Moje ostatnie weekendy uwielbiam <3
szczerze to nie miałam nie miałam już nadziei ,że oni się zmienią ; ) Ale właśnie teraz takich ich kocham <3
Okropni są <3
A zwłaszcza ta mordeczka moja z która zawszę i wszędzie mogę poświrować ;D
Uwielbiam tak z Wami spędzać czas no ! ; )
I nie ważne dla mnie co ludzie gadają ... Zawsze gadali i gadać będą ... więc Wyjebka ; ) Ci co powinni wiedzieć to wiedzą jak jest ;D
Fajnie ,że tyle ze mną wytrzymujecie ;D a zwłaszcza w sobotnie wieczory ;D kiedy mi totalnie odbija ;D
Fajnie tak ryć sobie banie nawzajem ;D
Fajnie tak śmiać się z wami do łez ;D
Fajnie tak czuć ,że jednak zależy wszystkim ...

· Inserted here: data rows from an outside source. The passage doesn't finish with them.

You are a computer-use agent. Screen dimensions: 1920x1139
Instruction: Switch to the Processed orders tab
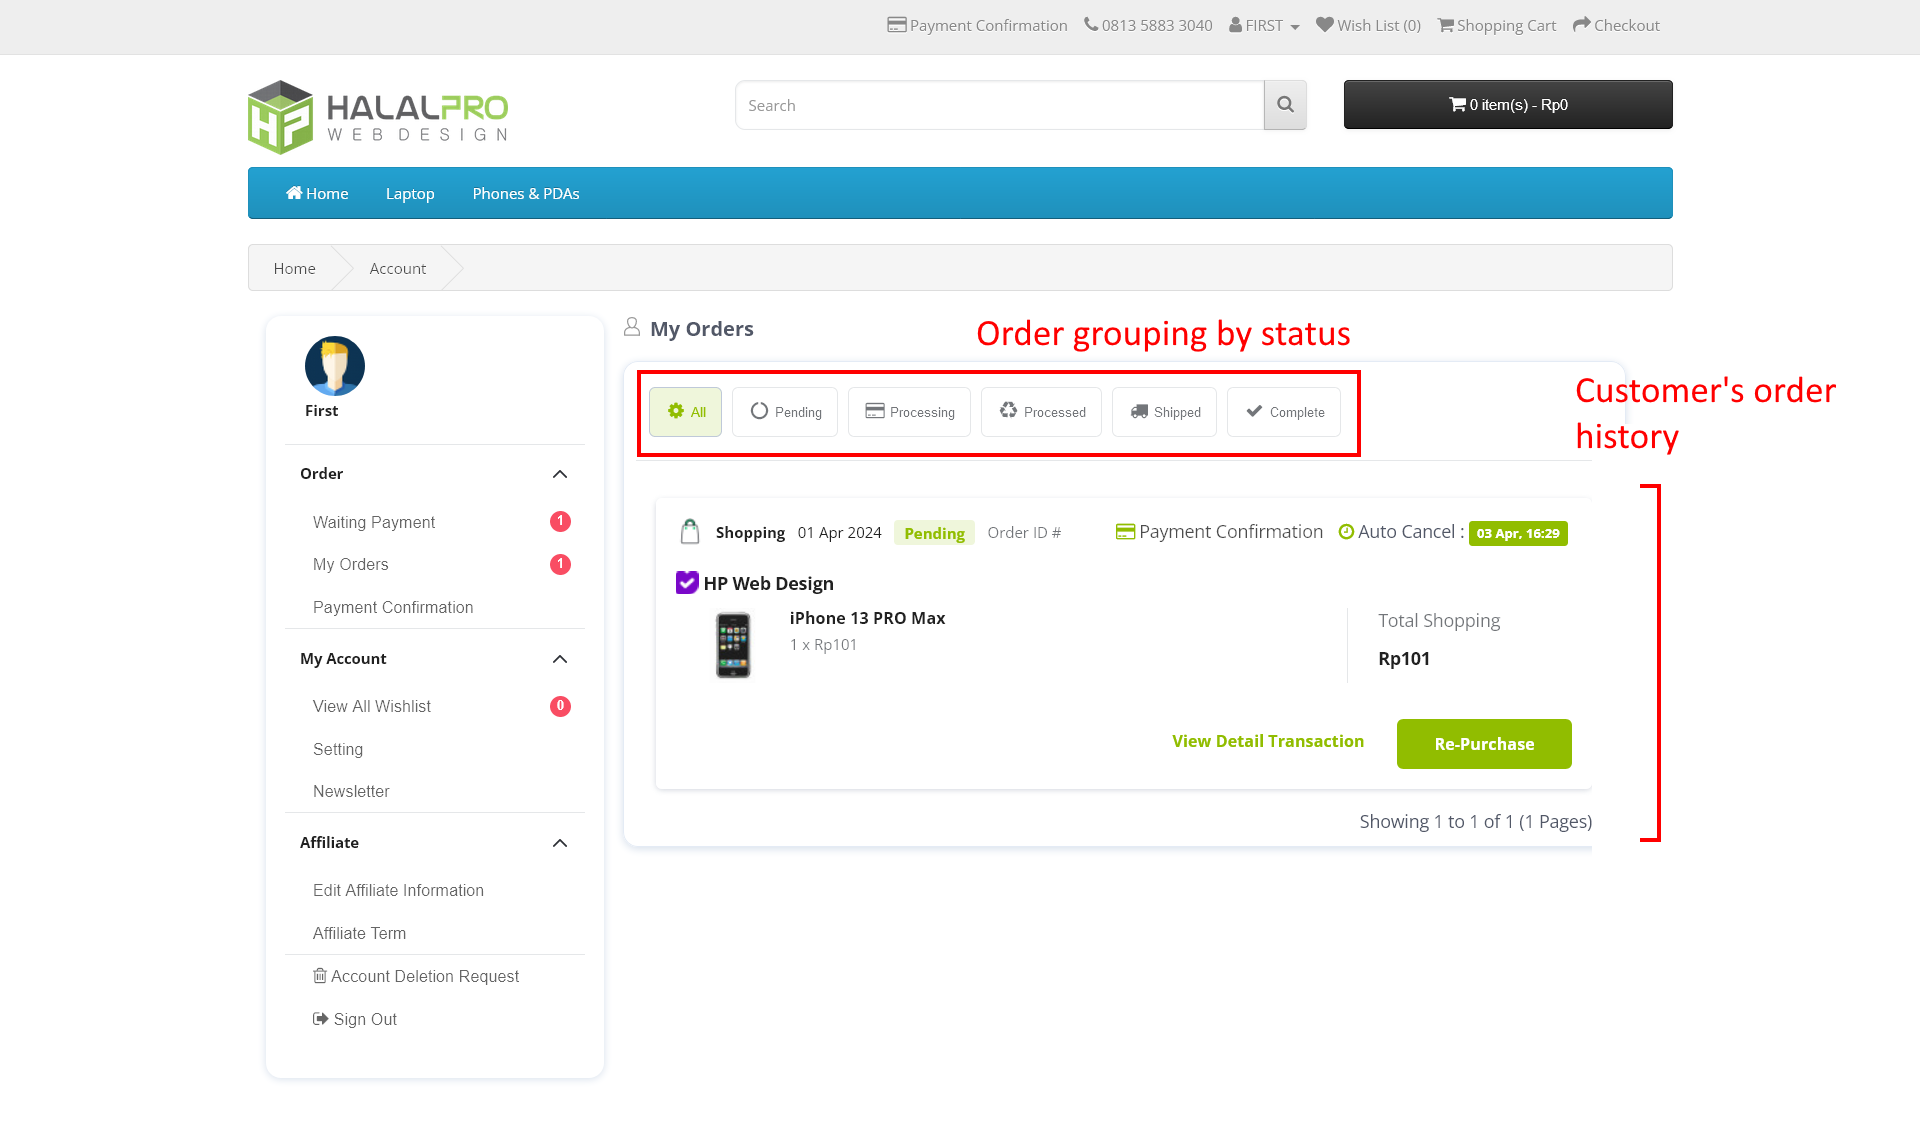point(1041,411)
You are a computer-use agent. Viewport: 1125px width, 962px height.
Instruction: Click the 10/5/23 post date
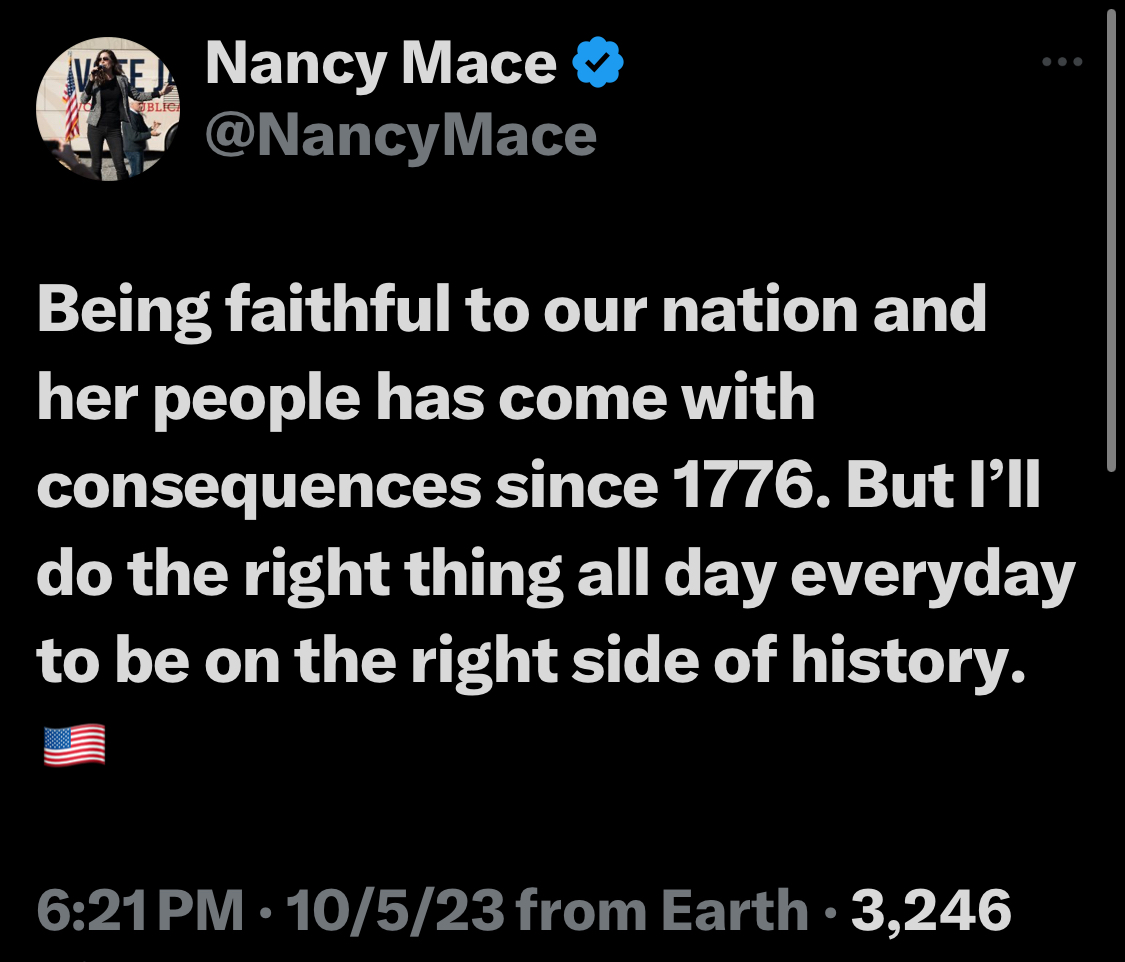(395, 910)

Za każdym razem, kiedy witając się z Twoimi kumplami, któryś powiedział, że zajebiście wyglądam Ty bardziej ściskałeś moją rękę, albo całkowicie obejmowałeś ramionami tak, że nie mogłam prawie oddychać. miażdżyłeś go wzrokiem pt. " stul mordę, ona jest moja. " choć dobrze wiedziałeś, że to dla Ciebie się stroję. chociaż twierdziłeś, że to słabe całować się przy ludziach, zwłaszcza znajomych, kiedy po kilku kieliszkach wspólnie wypitych mrowiały mi usta chętne do połączenia ich z Twoimi, zachłannie podgryzałeś moją dolną wargę nie zważając na gwizdy innych. na cosobotnich imprezach, kiedy podchodził do mnie jakiś chłopak prosząc o wspólny taniec, żegnałeś kolesia słowami: - może najpierw ze mną zatańczysz ? i porywałeś mnie na środek parkietu nie wypuszczając ze stalowych objęć.